Tuesday, 8 July 2008

Lies, Damn Lies and Planning Statistics

I've been looking at the document that Planning have produced as part of their case for dismembering the Island Plan - "Review of the Island Plan to Rezone Land for Lifelong Dwellings for the over 55s and First Time Buyers - Summary of Responses" (May 2008). There are various statistics relating to questions asked such as:

Do you think land should be rezoned to help meet the needs of first time buyers (82% yes)
Do you think land should be rezoned to help to meet the needs of social rent housing for the over 55s? (64% yes)
Do you think land should be rezoned to help meet the needs of housing for the over 55s enabling home owners to downsize (69% yes)

Some very pretty pie charts are given. However...

The statistics given are from a very small number of responses - 86 written responses, and several public meetings. The comments derived from public meetings were from small numbers (100 people at any one meeting at most) and do not indicate how many of those attending agreed with the statements made.

Basically, what we have with this report is a self-selected study sample. This is very weak statistically, especially given the small numbers of responses. Self-selected samples are notorious for bias, with interest groups and activitists dominating. For example, G.R Langlois Ltd, a local builder, is one of those submitting a written response. There are not (as far as I am aware) one builder for every other 85 members of the population, so any such submission is disproportionate in its weighting. In this kind of submission, to report the views of such a narrow group of people as representative of the Island as a whole seems unbalanced in the extreme.

Statistically, a self-selective study sample can only be used to establish a hypothesis. A hypothesis established on the basis of the characteristics of a self-selected sample can be valid for the sample population, but it cannot be used to draw valid conclusions about the general population from which the self-selected or skewed sample was chosen. It needs proper testing by random sampling and larger numbers.

No valid projections can be made from the results of a statistical analysis of a non-randomly selected study sample. This is because the sample is not representative of the full population, so that projecting data beyond the sample is not justified., because the sampling error is unknown and cannot be measured.

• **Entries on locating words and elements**
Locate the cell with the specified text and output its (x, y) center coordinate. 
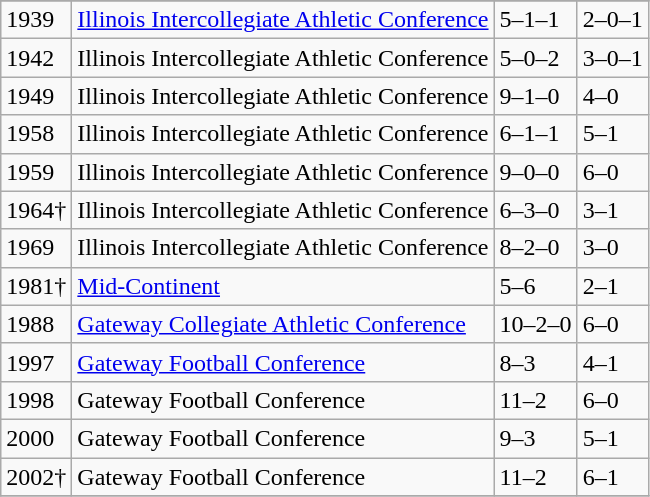
1949 (36, 96)
8–2–0 (536, 248)
1997 (36, 362)
1939 (36, 20)
4–1 (612, 362)
1981† (36, 286)
1988 (36, 324)
8–3 (536, 362)
1998 (36, 400)
10–2–0 (536, 324)
2–0–1 (612, 20)
9–1–0 (536, 96)
1942 (36, 58)
Mid-Continent (283, 286)
5–1–1 (536, 20)
1959 (36, 172)
6–1 (612, 477)
2–1 (612, 286)
9–3 (536, 438)
1958 (36, 134)
Gateway Collegiate Athletic Conference (283, 324)
6–1–1 (536, 134)
3–0 (612, 248)
3–0–1 (612, 58)
1969 (36, 248)
2000 (36, 438)
3–1 (612, 210)
6–3–0 (536, 210)
5–0–2 (536, 58)
9–0–0 (536, 172)
2002† (36, 477)
4–0 (612, 96)
1964† (36, 210)
5–6 (536, 286)
Provide the [X, Y] coordinate of the cell's center where the given text is located.  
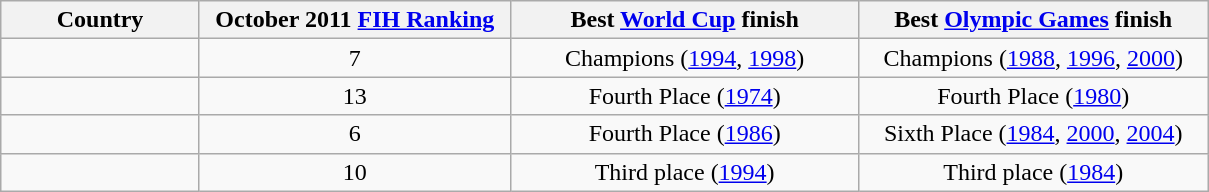
Fourth Place (1974) [684, 96]
October 2011 FIH Ranking [354, 20]
Fourth Place (1980) [1034, 96]
7 [354, 58]
Best World Cup finish [684, 20]
Fourth Place (1986) [684, 134]
Sixth Place (1984, 2000, 2004) [1034, 134]
Third place (1994) [684, 172]
Third place (1984) [1034, 172]
6 [354, 134]
13 [354, 96]
Country [100, 20]
10 [354, 172]
Champions (1994, 1998) [684, 58]
Champions (1988, 1996, 2000) [1034, 58]
Best Olympic Games finish [1034, 20]
Detect which cell encompasses the target text, then output its [x, y] center coordinate. 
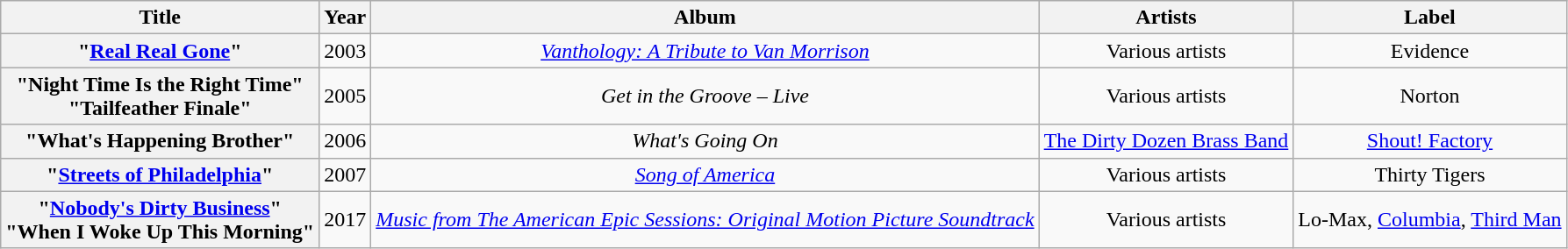
Evidence [1430, 51]
2005 [346, 97]
"What's Happening Brother" [160, 141]
The Dirty Dozen Brass Band [1166, 141]
Thirty Tigers [1430, 175]
Lo-Max, Columbia, Third Man [1430, 219]
"Streets of Philadelphia" [160, 175]
Shout! Factory [1430, 141]
Get in the Groove – Live [705, 97]
2017 [346, 219]
2007 [346, 175]
What's Going On [705, 141]
Label [1430, 18]
Year [346, 18]
Album [705, 18]
2003 [346, 51]
"Real Real Gone" [160, 51]
Title [160, 18]
2006 [346, 141]
Song of America [705, 175]
Artists [1166, 18]
"Night Time Is the Right Time""Tailfeather Finale" [160, 97]
Music from The American Epic Sessions: Original Motion Picture Soundtrack [705, 219]
Norton [1430, 97]
Vanthology: A Tribute to Van Morrison [705, 51]
"Nobody's Dirty Business""When I Woke Up This Morning" [160, 219]
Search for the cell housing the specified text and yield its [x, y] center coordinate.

• **What this exercise asks**
A – In the post on planning statistics, how many written responses were the figures based on?
B – Continue the post on planning statistics from its final sentence.
The records stand apart from the post on planning statistics and are unrelated to it.

• **Answers to the problems**
A – 86 written responses.

B –
This is what vitiates any opinion poll run by Channel Television or the Jersey Evening Post, and makes them merely "fun" . These polls do not work as a barometer of views precisely because they rely on respondents returning surveys themselves, which more often than not produces a self-selecting sample who are usually biased in one direction or another. This is why the main polling companies will seek out a representative sample ( a necessary condition for predicting the behaviour of a wider group). But Planning are seeking to base a decision on precisely the same kind of response as these opinion polls!

The advantage of probability sampling is that sampling error can be calculated. Sampling error is the degree to which a sample might differ from the population. When inferring to the population, results are reported plus or minus the sampling error. In nonprobability sampling, the degree to which the sample differs from the population remains unknown.


A "self-selecting" sample - getting people to actively respond to proposals - is simply not comparable to another sample whose members were selected at random. For this reason, the study itself, should come with a warning emphasizing that those who chose to participate may not be representative of the general population, and that the unfeasibility of obtaining a representative sample constitutes a major limitation of this study.

I would recommend that Planning contact the States Statistical Department, and ask how to set up proper stratified samples, so that they don't come out with results that, quite honestly, would be good examples in an A-Level mathematics course of how not to present statistics.

For a detailed guide to sampling bias, I would recommend for the layman

Darrell Huff's "How to Lie with Statistics", still in print, and still the easiest introduction for the non-mathematician. A snip at £5.99

http://www.amazon.co.uk/How-Lie-Statistics-Penguin-Business/dp/0140136290/ref=sr_1_1?ie=UTF8&s=books&qid=1215501549&sr=8-1


The Tiger That Isn't: Seeing Through a World of Numbers by Michael Blastland and Andrew Dilnot (
£9.09

http://www.amazon.co.uk/Tiger-That-Isnt-Through-Numbers/dp/1861978391/ref=sr_1_1?ie=UTF8&s=books&qid=1215501670&sr=1-1

Darrell Huff and Fifty Years of How to Lie with Statistics, online at:
http://www-stat.wharton.upenn.edu/~steele/Publications/PDF/SteeleSS2005.pdf

How to Lie with Statistics by Kjell Konis, online at
http://www.stats.ox.ac.uk/~konis/talks/HtLwS.pdf

And from Joel Best, Professor and Chair of Sociology and Criminal Justice at the University of Delaware, some papers online at
http://www.statlit.org/Best.htm


and also some books:

Damned Lies and Statistics: Untangling Numbers from the Media, Politicians and Activists - Joel Best
http://www.amazon.co.uk/Damned-Lies-Statistics-Untangling-Politicians/dp/0520219783/ref=pd_rhf_f_t_cs_1


More Damned Lies and Statistics: How Numbers Confuse Public Issues - Joel Best
http://www.amazon.co.uk/More-Damned-Lies-Statistics-Numbers/dp/0520238303/ref=pd_sim_b_2


And see also, on kinds of Sample
http://www.statpac.com/surveys/sampling.htm

2 comments:

voiceforchildren said...

Tony.

Aren't statistics a very peculiar subject.

Our "powers that be" through their mouth peice (the entire local media) are very quick to give us statistics that support them and theirs.

I have a statitistic I would like to throw into the equation. It involves a vote by one of my elected "representitives" Deputy Ian (GST 28) Gorst It was on a proposal by Len Norman to postpone the introduction of GST until May 2009.

I asked Deputy Ian (GST 28) Gorst to "represent" me and indeed the majority of the island, by voting in support of Len Normans ammendment.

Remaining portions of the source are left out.